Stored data

=-=-=-=-=

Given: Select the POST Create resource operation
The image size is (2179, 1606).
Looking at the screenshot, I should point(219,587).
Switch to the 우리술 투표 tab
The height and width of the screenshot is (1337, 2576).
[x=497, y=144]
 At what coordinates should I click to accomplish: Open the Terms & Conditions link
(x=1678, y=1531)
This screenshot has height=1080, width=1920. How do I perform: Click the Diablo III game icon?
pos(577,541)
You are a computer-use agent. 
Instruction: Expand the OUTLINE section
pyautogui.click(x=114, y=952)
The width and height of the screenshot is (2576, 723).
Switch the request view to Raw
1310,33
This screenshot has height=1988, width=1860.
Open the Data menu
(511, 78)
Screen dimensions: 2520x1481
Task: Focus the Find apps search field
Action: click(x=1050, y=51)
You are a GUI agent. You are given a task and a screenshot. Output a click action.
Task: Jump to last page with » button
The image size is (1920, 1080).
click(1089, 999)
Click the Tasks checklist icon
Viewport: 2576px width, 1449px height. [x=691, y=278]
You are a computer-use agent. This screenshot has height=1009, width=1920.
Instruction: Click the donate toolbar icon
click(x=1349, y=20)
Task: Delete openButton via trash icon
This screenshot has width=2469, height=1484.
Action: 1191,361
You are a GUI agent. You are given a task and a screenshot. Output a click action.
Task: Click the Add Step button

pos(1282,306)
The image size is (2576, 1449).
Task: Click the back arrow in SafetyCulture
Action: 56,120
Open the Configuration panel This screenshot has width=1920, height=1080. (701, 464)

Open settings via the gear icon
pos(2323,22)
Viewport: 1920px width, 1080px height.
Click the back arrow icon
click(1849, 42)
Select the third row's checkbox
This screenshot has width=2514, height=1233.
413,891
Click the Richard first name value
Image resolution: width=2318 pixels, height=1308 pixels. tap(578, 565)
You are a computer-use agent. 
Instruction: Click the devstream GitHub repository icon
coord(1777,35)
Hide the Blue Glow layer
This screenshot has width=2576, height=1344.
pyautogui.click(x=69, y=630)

=-=-=-=-=

**PROBLEM REQUIREMENTS:**
Once more, write all of the records exactly as given.

**RESPONSE TO THE TASK:**
Given: Select the POST Create resource operation
The image size is (2179, 1606).
Looking at the screenshot, I should point(219,587).
Switch to the 우리술 투표 tab
The height and width of the screenshot is (1337, 2576).
[x=497, y=144]
 At what coordinates should I click to accomplish: Open the Terms & Conditions link
(x=1678, y=1531)
This screenshot has height=1080, width=1920. How do I perform: Click the Diablo III game icon?
pos(577,541)
You are a computer-use agent. 
Instruction: Expand the OUTLINE section
pyautogui.click(x=114, y=952)
The width and height of the screenshot is (2576, 723).
Switch the request view to Raw
1310,33
This screenshot has height=1988, width=1860.
Open the Data menu
(511, 78)
Screen dimensions: 2520x1481
Task: Focus the Find apps search field
Action: click(x=1050, y=51)
You are a GUI agent. You are given a task and a screenshot. Output a click action.
Task: Jump to last page with » button
The image size is (1920, 1080).
click(1089, 999)
Click the Tasks checklist icon
Viewport: 2576px width, 1449px height. [x=691, y=278]
You are a computer-use agent. This screenshot has height=1009, width=1920.
Instruction: Click the donate toolbar icon
click(x=1349, y=20)
Task: Delete openButton via trash icon
This screenshot has width=2469, height=1484.
Action: 1191,361
You are a GUI agent. You are given a task and a screenshot. Output a click action.
Task: Click the Add Step button

pos(1282,306)
The image size is (2576, 1449).
Task: Click the back arrow in SafetyCulture
Action: 56,120
Open the Configuration panel This screenshot has width=1920, height=1080. (701, 464)

Open settings via the gear icon
pos(2323,22)
Viewport: 1920px width, 1080px height.
Click the back arrow icon
click(1849, 42)
Select the third row's checkbox
This screenshot has width=2514, height=1233.
413,891
Click the Richard first name value
Image resolution: width=2318 pixels, height=1308 pixels. tap(578, 565)
You are a computer-use agent. 
Instruction: Click the devstream GitHub repository icon
coord(1777,35)
Hide the Blue Glow layer
This screenshot has width=2576, height=1344.
pyautogui.click(x=69, y=630)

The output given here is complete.